Ankara'nın Rusya Federasyonu ile ilişkileri tarihsel olarak olumlu bir aşama olarak tanımlanabilecek bir döneme girmiştir. Bu ikili ilişki, pragmatik işbirliği, egemenliğe karşılıklı saygı ve Cumhurbaşkanı Erdoğan ile Putin arasındaki kişisel uyumla tanımlanmaktadır. İki ülke, Libya'daki çatışma gibi bazı bölgesel konularda farklı pozisyonlar alırken, bu farklılıkları daha geniş işbirliğini istikrarsızlaştırmasına izin vermeden yönetmişlerdir. İsrail'in askeri politikalarına muhalefet ve Suriye'yi istikrara kavuşturma çabaları gibi stratejik öneme sahip konularda Ankara ve Moskova önemli ortak zemin bulmuştur. Sonuç olarak, Türk-Rus ilişkileri artık birçok açıdan Türkiye'nin Amerika Birleşik Devletleri ile olan ilişkisine benzemektedir ancak yukarıda belirtildiği gibi, Rusya ile ilişkilerinden farklı olarak Türkiye'nin temel konularda ABD ile bir dizi farklılığı bulunmaktadır.
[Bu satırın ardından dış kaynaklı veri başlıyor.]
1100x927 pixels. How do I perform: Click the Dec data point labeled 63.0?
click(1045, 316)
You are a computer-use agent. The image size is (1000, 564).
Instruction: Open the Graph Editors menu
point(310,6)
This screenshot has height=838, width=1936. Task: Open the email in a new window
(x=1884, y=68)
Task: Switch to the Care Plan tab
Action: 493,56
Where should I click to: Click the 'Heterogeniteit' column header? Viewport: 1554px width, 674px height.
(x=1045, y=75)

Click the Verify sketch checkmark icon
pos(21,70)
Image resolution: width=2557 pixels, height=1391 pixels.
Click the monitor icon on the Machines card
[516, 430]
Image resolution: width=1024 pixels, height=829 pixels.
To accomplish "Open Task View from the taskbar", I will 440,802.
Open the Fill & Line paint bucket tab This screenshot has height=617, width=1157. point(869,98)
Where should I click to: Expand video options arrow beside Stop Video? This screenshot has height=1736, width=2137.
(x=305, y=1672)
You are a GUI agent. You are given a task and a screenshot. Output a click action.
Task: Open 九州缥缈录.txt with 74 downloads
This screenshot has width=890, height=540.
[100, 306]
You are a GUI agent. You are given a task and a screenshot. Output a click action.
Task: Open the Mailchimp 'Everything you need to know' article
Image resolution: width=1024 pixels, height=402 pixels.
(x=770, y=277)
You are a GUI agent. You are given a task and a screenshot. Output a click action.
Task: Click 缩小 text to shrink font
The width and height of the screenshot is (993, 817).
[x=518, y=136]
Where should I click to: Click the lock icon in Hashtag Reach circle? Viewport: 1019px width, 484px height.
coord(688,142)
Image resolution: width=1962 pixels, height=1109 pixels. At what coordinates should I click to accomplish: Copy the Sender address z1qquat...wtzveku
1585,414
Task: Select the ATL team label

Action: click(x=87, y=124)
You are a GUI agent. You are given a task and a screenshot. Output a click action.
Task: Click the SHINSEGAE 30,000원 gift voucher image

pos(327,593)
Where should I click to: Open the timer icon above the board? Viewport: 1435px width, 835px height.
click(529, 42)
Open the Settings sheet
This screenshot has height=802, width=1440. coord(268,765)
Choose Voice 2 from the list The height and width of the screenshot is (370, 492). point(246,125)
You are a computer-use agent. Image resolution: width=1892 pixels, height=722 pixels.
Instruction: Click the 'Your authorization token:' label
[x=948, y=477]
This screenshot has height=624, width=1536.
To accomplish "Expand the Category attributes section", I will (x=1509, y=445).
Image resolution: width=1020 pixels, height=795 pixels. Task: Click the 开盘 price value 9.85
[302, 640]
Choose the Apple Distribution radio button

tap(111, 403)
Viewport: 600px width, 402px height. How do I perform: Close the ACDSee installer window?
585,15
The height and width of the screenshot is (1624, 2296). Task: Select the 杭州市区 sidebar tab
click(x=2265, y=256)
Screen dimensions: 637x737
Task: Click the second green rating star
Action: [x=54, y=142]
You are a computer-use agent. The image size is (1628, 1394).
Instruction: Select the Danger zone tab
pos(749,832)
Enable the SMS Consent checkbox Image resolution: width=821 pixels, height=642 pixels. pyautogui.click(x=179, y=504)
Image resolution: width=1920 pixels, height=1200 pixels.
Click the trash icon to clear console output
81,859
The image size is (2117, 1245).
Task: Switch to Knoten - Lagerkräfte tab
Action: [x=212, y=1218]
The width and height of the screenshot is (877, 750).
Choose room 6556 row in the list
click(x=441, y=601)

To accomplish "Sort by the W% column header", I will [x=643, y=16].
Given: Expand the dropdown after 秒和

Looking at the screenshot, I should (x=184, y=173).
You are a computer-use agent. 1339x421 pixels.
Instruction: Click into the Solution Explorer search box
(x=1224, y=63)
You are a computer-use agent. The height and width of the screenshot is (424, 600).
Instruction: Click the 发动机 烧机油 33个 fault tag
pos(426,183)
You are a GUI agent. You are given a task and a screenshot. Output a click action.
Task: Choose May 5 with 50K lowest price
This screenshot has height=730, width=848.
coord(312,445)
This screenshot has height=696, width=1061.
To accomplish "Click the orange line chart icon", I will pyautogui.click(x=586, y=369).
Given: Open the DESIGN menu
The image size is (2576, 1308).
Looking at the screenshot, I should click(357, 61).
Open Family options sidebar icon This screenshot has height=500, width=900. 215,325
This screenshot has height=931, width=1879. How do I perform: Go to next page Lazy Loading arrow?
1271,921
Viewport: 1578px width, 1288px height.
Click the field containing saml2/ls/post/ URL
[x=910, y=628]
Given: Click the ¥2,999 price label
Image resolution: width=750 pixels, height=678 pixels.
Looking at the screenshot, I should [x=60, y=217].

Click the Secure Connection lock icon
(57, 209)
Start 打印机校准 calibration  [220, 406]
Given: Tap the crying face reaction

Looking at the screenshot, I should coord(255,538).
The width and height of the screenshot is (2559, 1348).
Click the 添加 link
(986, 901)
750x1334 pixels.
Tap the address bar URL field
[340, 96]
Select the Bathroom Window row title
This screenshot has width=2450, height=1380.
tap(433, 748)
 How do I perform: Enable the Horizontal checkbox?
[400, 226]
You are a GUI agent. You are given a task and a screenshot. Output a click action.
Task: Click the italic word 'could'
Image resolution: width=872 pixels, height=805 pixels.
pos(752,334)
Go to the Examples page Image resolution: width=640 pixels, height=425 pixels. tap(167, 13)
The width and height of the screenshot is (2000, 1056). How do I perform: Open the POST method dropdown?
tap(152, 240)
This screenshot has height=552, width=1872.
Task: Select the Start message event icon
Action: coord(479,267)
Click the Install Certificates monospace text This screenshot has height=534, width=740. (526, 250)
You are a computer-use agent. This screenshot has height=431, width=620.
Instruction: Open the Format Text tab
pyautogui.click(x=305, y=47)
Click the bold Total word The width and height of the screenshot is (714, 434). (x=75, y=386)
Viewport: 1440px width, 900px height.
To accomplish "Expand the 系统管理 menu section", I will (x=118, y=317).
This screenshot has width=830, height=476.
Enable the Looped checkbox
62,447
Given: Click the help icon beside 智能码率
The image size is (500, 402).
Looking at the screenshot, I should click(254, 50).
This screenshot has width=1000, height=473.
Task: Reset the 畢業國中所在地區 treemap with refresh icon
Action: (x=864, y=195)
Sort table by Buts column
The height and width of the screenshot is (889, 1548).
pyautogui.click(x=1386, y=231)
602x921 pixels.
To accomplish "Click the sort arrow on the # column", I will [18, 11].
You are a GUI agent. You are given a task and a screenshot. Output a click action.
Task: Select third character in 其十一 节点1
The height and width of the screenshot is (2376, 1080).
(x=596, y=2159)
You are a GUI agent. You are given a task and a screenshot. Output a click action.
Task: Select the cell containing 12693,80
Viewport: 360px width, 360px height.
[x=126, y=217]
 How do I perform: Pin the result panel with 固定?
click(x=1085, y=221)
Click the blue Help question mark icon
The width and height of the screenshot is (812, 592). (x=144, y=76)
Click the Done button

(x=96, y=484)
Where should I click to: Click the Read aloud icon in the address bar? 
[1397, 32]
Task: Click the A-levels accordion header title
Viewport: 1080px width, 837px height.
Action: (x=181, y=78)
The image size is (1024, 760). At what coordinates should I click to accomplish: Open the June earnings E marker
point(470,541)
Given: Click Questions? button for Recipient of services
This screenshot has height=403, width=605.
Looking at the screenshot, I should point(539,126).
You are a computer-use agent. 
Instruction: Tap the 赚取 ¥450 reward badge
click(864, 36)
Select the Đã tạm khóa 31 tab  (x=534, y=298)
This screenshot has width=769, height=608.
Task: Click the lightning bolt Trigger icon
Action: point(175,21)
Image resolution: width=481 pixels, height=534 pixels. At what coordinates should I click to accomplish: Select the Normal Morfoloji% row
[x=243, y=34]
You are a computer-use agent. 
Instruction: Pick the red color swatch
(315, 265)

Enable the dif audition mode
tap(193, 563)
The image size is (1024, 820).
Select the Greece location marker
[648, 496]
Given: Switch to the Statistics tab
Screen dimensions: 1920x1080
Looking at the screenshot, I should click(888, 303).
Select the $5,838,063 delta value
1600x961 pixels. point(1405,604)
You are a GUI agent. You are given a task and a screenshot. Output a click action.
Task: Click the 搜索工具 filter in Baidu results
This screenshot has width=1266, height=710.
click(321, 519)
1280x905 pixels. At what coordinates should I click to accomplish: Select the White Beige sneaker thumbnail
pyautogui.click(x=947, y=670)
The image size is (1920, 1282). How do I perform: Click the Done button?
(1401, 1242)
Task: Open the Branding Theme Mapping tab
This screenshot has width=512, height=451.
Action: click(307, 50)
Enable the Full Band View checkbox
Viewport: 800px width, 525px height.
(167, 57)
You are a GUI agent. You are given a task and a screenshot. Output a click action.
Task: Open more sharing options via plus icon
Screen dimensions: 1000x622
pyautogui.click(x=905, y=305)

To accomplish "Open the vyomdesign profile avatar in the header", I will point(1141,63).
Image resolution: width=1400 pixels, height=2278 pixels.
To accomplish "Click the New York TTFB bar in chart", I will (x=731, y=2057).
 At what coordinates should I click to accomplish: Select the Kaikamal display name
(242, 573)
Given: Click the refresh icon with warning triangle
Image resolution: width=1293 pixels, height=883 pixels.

Türkiye'nin Çin Halk Cumhuriyeti ile olan ilişkisi şu anda yeterince gelişmemiş durumda ancak stratejik potansiyele sahip. Ankara, Çin'i Avrupa'ya bağlayan kara ticaret koridorlarında kritik bir geçiş merkezi olarak konumlanıyor ve bu rol Çin'in Kuşak ve Yol Girişimi'nin hedefleriyle örtüşüyor. 2024'te hem Pekin hem de Moskova, Dışişleri Bakanı Hakan Fidan'ın resmi beyanının ardından Türkiye'nin BRICS grubuna olası katılımına desteklerini ifade ettiler. Ancak Hindistan, büyük ölçüde Türkiye'nin Pakistan'a verdiği destek nedeniyle bu girişime karşı çıktı; Pakistan, Yeni Delhi'nin başlıca güvenlik tehdidi olarak gördüğü bir ülke. Bu jeopolitik uyum, Türkiye-Hindistan ilişkilerinin daha yakın olma potansiyelini sınırlamaya devam ediyor. Ankara ve Pekin arasındaki bağlar giderek iyileşmeye devam ederken, Yeni Delhi ile siyasi ve stratejik yakınlaşma yakın gelecekte pek olası görünmüyor.
Sonuç olarak, Türkiye'nin mevcut dış politika yörüngesi, stratejik çeşitliliğe ve daha fazla diplomatik öz güvene doğru bilinçli bir kaymayı göstermektedir. ABD ve Rusya ile ilişkiler en aktif ve yapısal olarak önemli olmaya devam ederken, Türkiye'nin Avrupa Birliği ile bağları kötüleşiyor ve Çin ile ortaklığı umut verici ancak henüz erken bir aşamada. Buna karşılık, Hindistan ile ilişkiler bir dizi çelişkiyle kısıtlanmaya devam ediyor. Bu dinamikler topluca şunu gösteriyor: Türkiye, geleneksel ittifakları ortaya çıkan ortaklıklarla dengeleyerek giderek daha çok kutuplu hale gelen bir dünyada yol alıyor ve böylece küresel sahnede özerk ve sonuç odaklı bir aktör olarak kendini kanıtlıyor.